Why do dwarves live under the roots of trees, and what is it like to
find yourself standing in the palm of a giant’s hand? Then, you grow
up, and those who are bigger than you explain to you how the light and
the television work. Then, you learn that there are neither dwarves,
nor giants. Your imagination shrinks as your knowledge grows. Am I
wrong?’
‘No,’ I whispered, then added, even quieter still, ‘but it’s not so bad to grow up, to learn, to understand the world, to…’
He
continued: ‘You get old. At first, you want to be a fireman or
something, a nurse or whatever.
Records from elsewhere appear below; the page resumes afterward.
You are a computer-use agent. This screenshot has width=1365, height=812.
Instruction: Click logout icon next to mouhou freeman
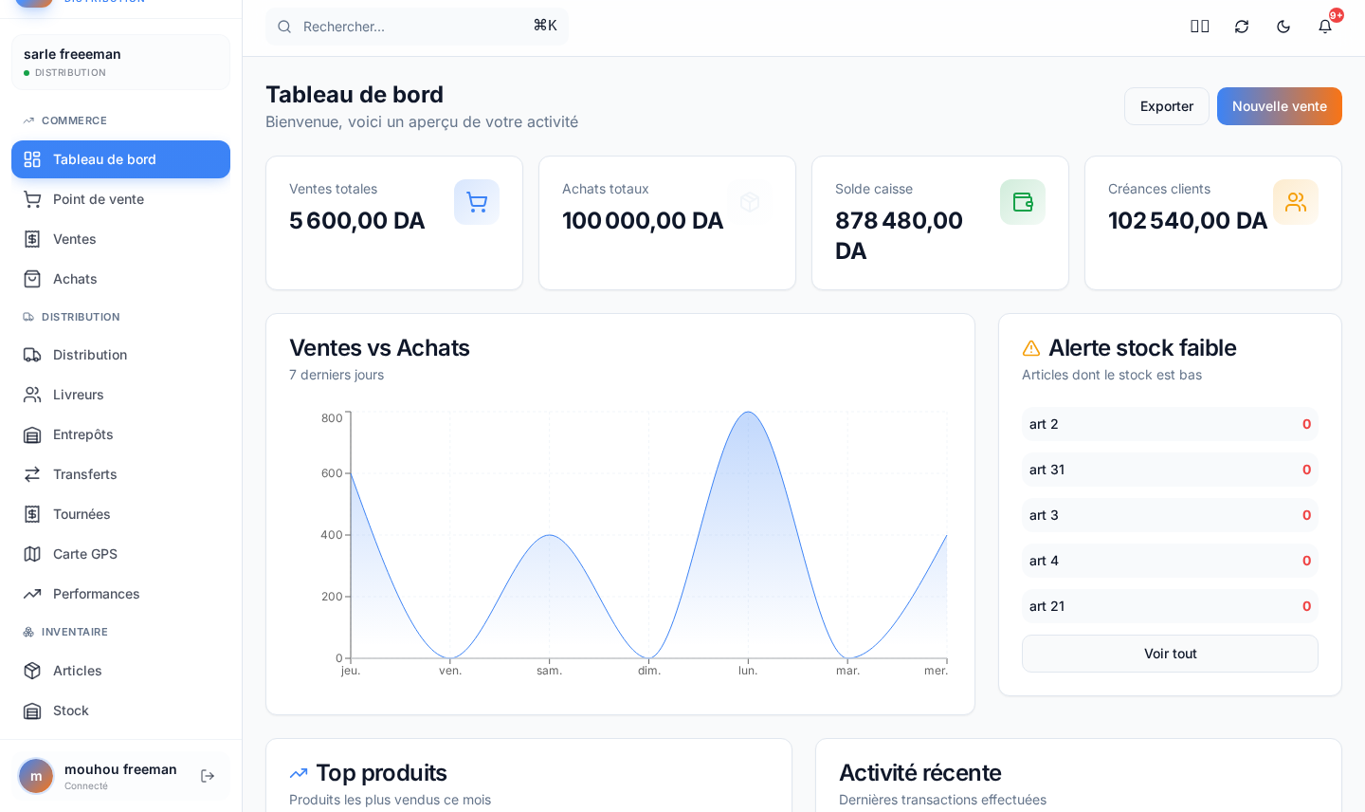pos(208,776)

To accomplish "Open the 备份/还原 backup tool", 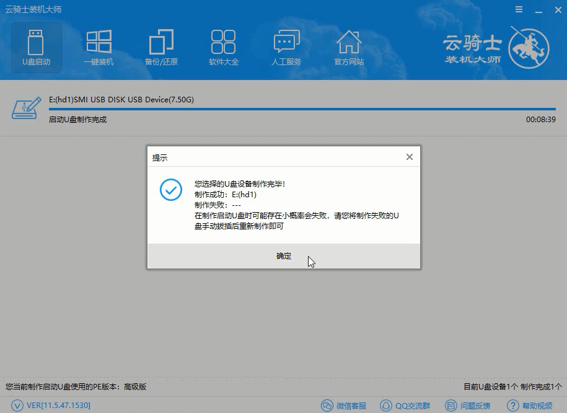I will (x=162, y=47).
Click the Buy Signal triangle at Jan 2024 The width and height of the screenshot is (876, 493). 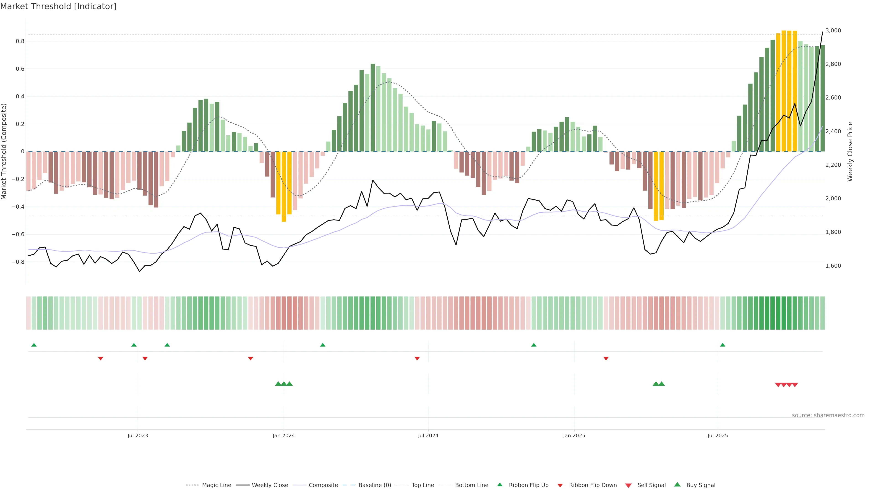(284, 384)
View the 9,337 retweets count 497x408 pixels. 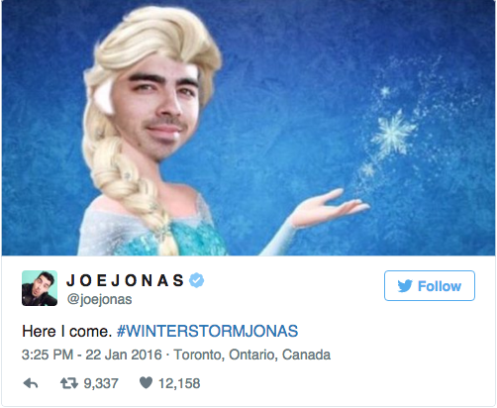click(x=101, y=383)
And then one day you are a nurse or a
fireman and not something else. It’s too late to change your mind. That
too in a way is to grow smaller, isn’t it?’ ‘Oh yes. Yes!’ I say with a
sigh. 
‘It’s
so much better for us,’ Continued the little pot-bellied king, taking a
last bite out of his jelly bear. ‘I feel sorry for you: well, for all
of you, of course.’ He got up, squeezed his tummy through the gap
between my bookshelf and the wall and, as is his wont, disappeared once
again from the room without saying goodbye, just a tiny bit smaller.